After casting the cylinder head, the water cores 60 and 62 are removed, thus forming lower and upper hollow portions in which the water circulates. The circulation of water in the cylinder head is represented in FIG. 7 by arrows. The circulation of water between the lower part and the upper part is represented by the vertical arrows and is provided by holes 70 in the lower and upper 60 and 62 cores (FIG. 7). The number, the distribution and the diameter of these different holes or passages allows to control the flow of water passing from the lower part to the upper part, post to position, and thus allows a more homogeneous cooling of the cylinder head.

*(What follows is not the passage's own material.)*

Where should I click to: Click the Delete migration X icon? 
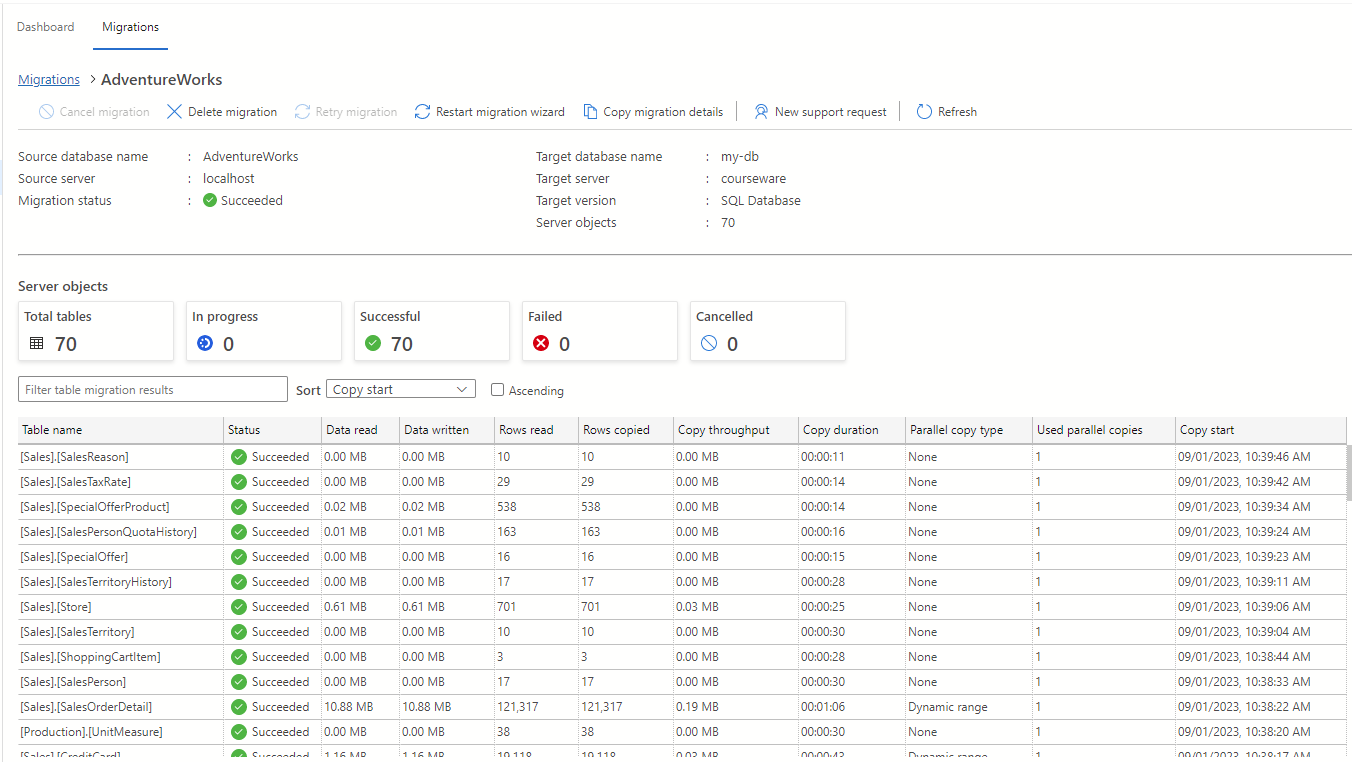[x=175, y=111]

Another advantage of the present invention is to obtain a strengthening of the rigidity of the cylinder head through the formation of a thin layer of metal (a "rib" or "fabric") separating the two lower and upper parts of the breech. This reinforcement rib, approximately 5 mm thick, is illustrated in FIGS. 9 and 10 which represent two different sections of the yoke. In FIG. 9, the lower water nuclei 80 and upper 82 are separated by a rib ό

84. The bore 86 or passage between the lower part and the upper part of the cylinder head is closed by a sealing ball 88. The wells 90 and 92 are passages for the bolts for fixing the cylinder head.

In Figure 10, the lower core 80 and the upper core 82 surround a housing 94 for receiving an exhaust duct. The reinforcing rib 84 extends over the entire length of the bolt. This rib brings a gain in terms of mechanical strength but also in terms of acoustic performance.

In view of the above description, it is apparent that the method of the invention optimizes the cooling of the tablature of the cylinder head (part of the cylinder head that caps the crankcase), to homogenize the cooling the breech; to remool more easily, optimize fluid flow rates in the ducts, optimize the thickness and mass of the cylinder head and finally strengthen the cylinder head by the formation of a rib.

Other embodiments than those described and shown may be designed by those skilled in the art without departing from the scope of the present invention.

Claims

1. A method of manufacturing by casting of a heat engine cylinder cooled by a heat transfer fluid, wherein the cores are placed in a mold, in particular a water core (61) comprising housings (68,) intended to receive cores of conduits (12), the method being characterized in that said water core (61) is made of two cores, a lower core (60) and an upper core (62), said conduit cores (12) being remolded in said housings (68) of the lower core, the upper core (62) being then molded onto the lower core (60) and the conduit cores (12).

2. Method according to claim 1 characterized in that said conduit cores (12) are remmoulés from top to bottom, substantially vertically, in said housing (68).

3. Method according to one of the preceding claims characterized in that each of said lower and upper cores comprises a portion (64, 66) of each of said housing.

4. Method according to claim 3 characterized in that each of said lower and upper cores comprises a half of one of said housing.

5. Method according to one of the preceding claims, characterized in that the separation between the lower and upper cores creates at the time of casting a rib (84) which reinforces the mechanical rigidity of the cylinder head.

6. Method according to one of the preceding claims characterized in that holes (70) are formed in the lower (60) and upper (62) cores so as to form passages for the circulation of coolant between the lower and lower parts. top of the breech.

7. Method according to claim 6 characterized in that the characteristics of said bores (70) are chosen as a function of the flow of heat transfer liquid desired between the lower and upper parts of the cylinder head.

8. The method of claim 7 characterized in that said characteristics comprise at least one of the following characteristics: the number of holes, the distribution of holes and the diameter of the holes.

9. Method according to one of the preceding claims characterized in that the conduits of said conduit cores (12) intended to be placed in said housing (68) are ducts which undergo a high temperature rise.

10. The method of claim 9 characterized in that said ducts are exhaust ducts.